Well, I thought I’d be able to stay away but it turns out no…However, posting may continue to be sporadic until the second week of September when hopefully the stars will align and solve my childcare issues. In the meantime, some thoughts on an interesting book:


My husband is Swiss. I am American. When we got married, these two nationalities became just another part of our shared life. In a year or so, if I want, I can apply for Swiss citizenship. Someday we may decide to move to the United States and if we do, my husband can apply for American citizenship. There is very little chance that either of us will be denied. It wasn’t until I read Danielle Dufay’s epistolary memoir Mon Mariage Chinois (My Chinese Marriage), that I realized the possibility of “sharing” citizenship is something I never should have taken for granted.

In 1913, Dufay’s grandmother Jeanne married a Chinese citizen. Without realizing it, by signing her marriage certificate, Jeanne surrendered her French citizenship. The book opens in 1922, when Jeanne, separated from her husband because of WWI, is finally traveling to China to meet him again. They have not seen one another for seven years and Jeanne has some very justifiable apprehensions about this reunion. One of the reasons she is finally going is that since her wedding, she has been forced to live as a foreigner in her own country.
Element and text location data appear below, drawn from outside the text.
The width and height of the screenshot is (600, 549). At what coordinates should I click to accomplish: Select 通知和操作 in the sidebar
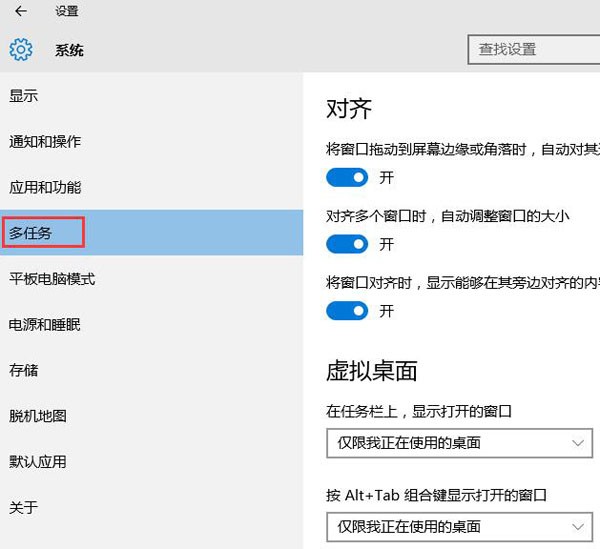click(45, 142)
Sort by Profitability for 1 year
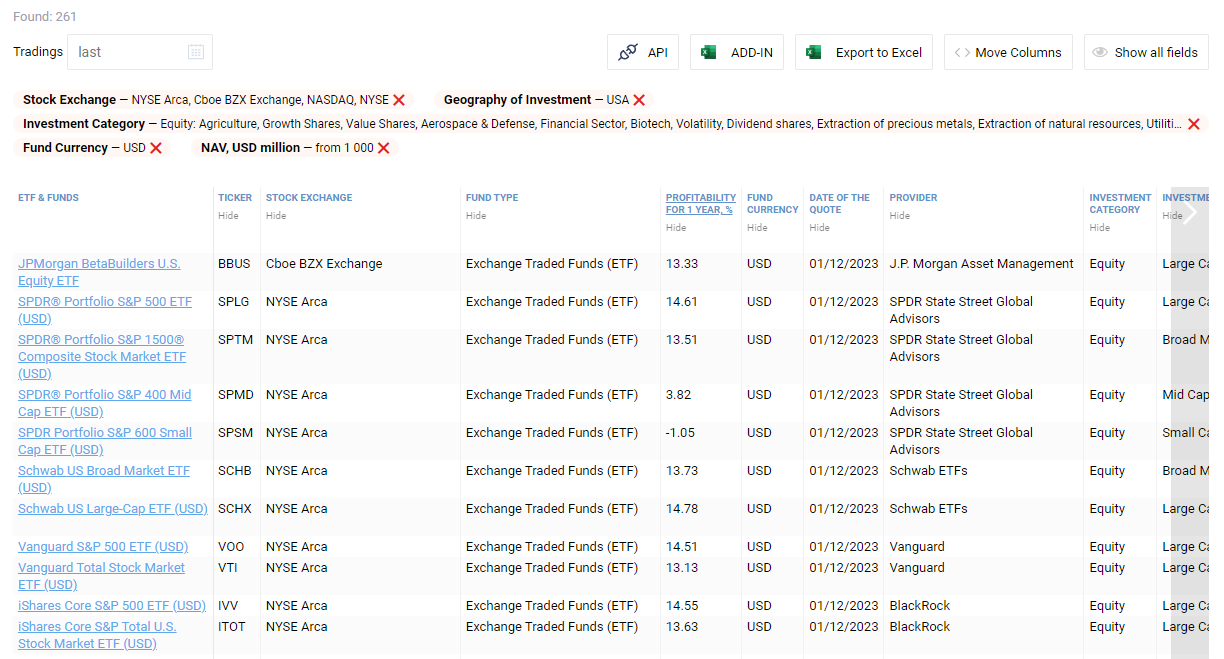 [x=700, y=203]
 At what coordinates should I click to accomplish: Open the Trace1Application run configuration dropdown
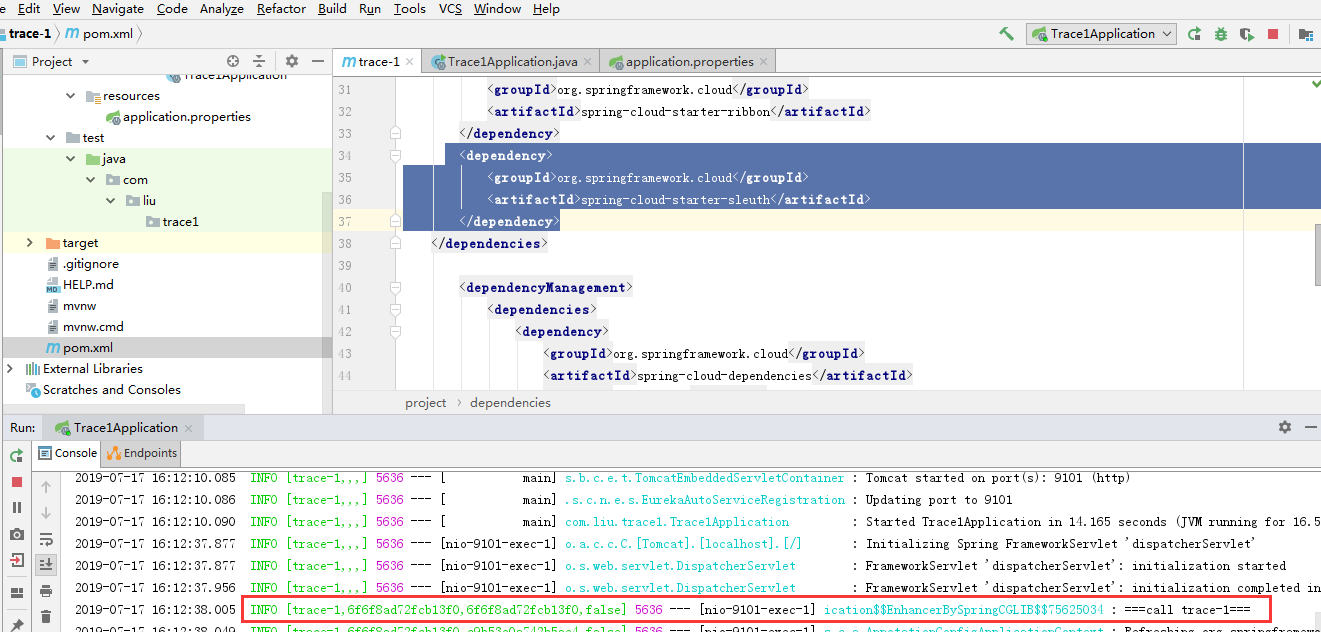[1103, 34]
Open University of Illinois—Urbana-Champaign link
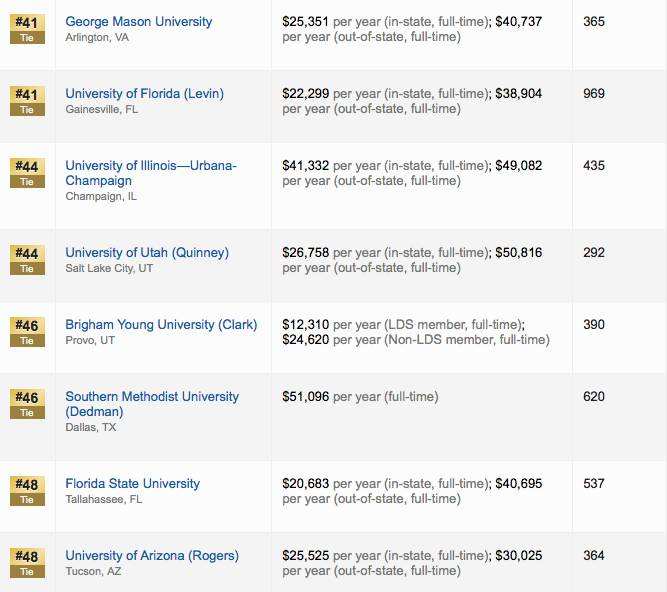This screenshot has height=592, width=667. 151,173
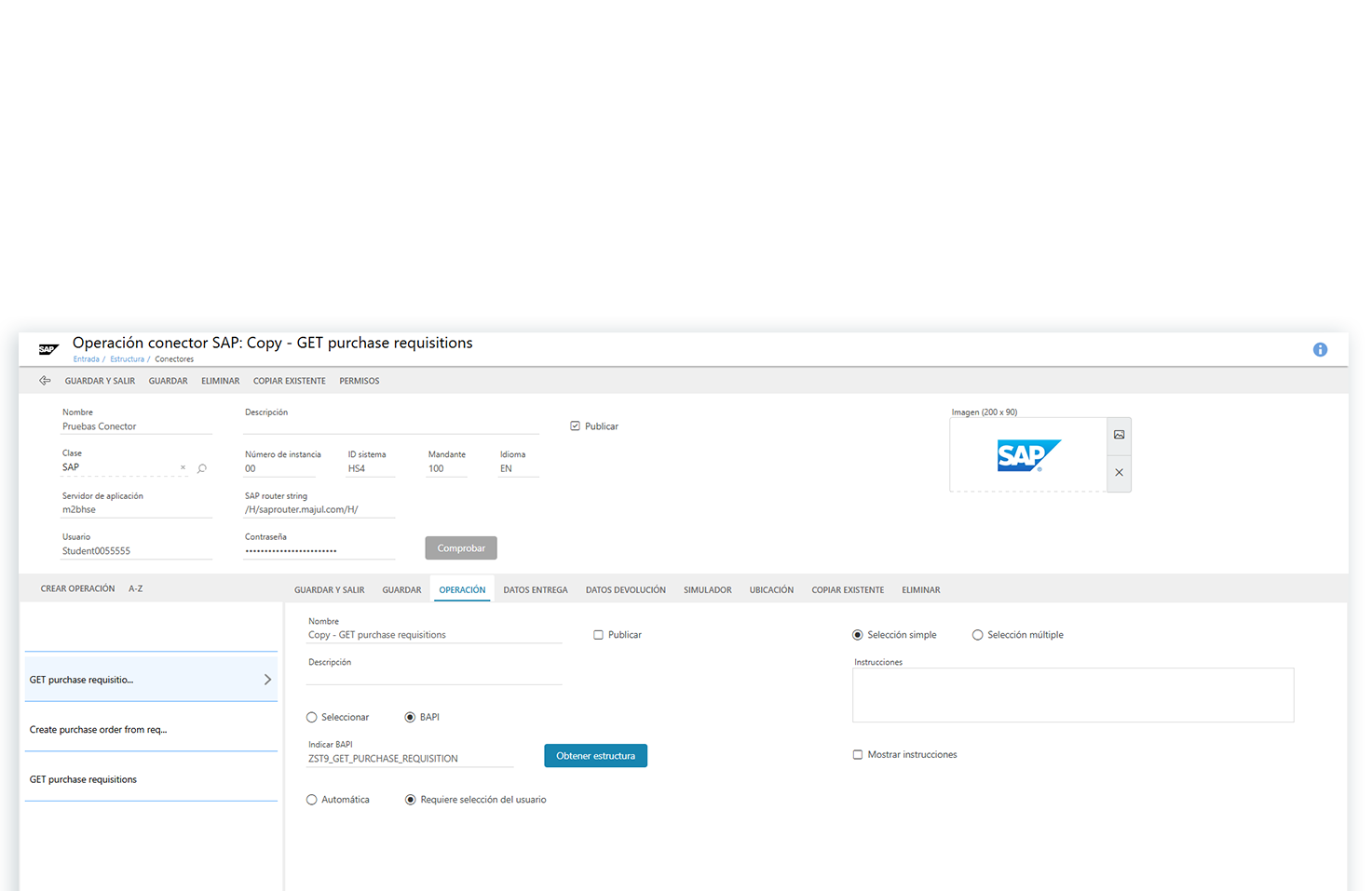Go to the UBICACIÓN tab
Viewport: 1372px width, 891px height.
coord(771,589)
The book is formed of the letters Jeanne writes home to her sister Laurence in France, filled with descriptions of the long journey to China, detailed portraits of the various people she meets along the way, and of course, news of her marital situation and life in her new home. I think it is safe to say that the cultural differences between China and France in the 1920s were much bigger than they are today. And Jeanne suffers because of this great rift – not only in her relationship with her husband but also in ordinary everyday experiences. As any expatriate will readily admit, simple tasks can become momentous trials when the cultural frame is shifted.

Now Jeanne’s situation is made even more complicated because of her citizen status. If something becomes difficult for her, she has no recourse to the French consulate and very little support from any of her fellow French citizens. When things between her and her husband become difficult, she cannot just pick up and leave. She is considered “Chinese” in the eyes of the state. She is also supported financially by her husband, which in theory could have been a nightmare, but Jeanne’s husband grants her a liberal measure of freedom to travel and socialize as she prefers. She is not allowed to work, however, except for some part-time English teaching, so she has no means of saving money to return to France.

Mon Mariage Chinois gets a little clunky from time to time. The book was fashioned into a series of letters from Jeanne’s actual letters, a few of her essays and her private journals. I understand the reason for forcing these three different genres together but I’m not convinced it was the best idea. Too much exposition in a personal letter reads false. But this effect is heaviest at the beginning of the book, when Jeanne is giving the background to her marriage. Once she gets on the boat and especially when she reaches Hong Kong and China, this issue smoothes itself out a bit.

Also, the book is not a page turner but best savored slowly. Each of Jeanne’s letters is a treasure trove of historic information, filled with rich detail about 1920s Asia and its customs. As an expat she is keenly interested in the expat community, but also in other minority groups versus traditional Chinese culture. Something I found very interesting was that she was not exempt from the racist thinking that infused her generation, even if she was a victim of it herself.

Finally, aside from its cultural preoccupations, Mon Mariage Chinois is also the portrait of a woman trying to negotiate between her traditional upbringing with its blind championing of marital duty, and her fiercely independent, intensely feminist character.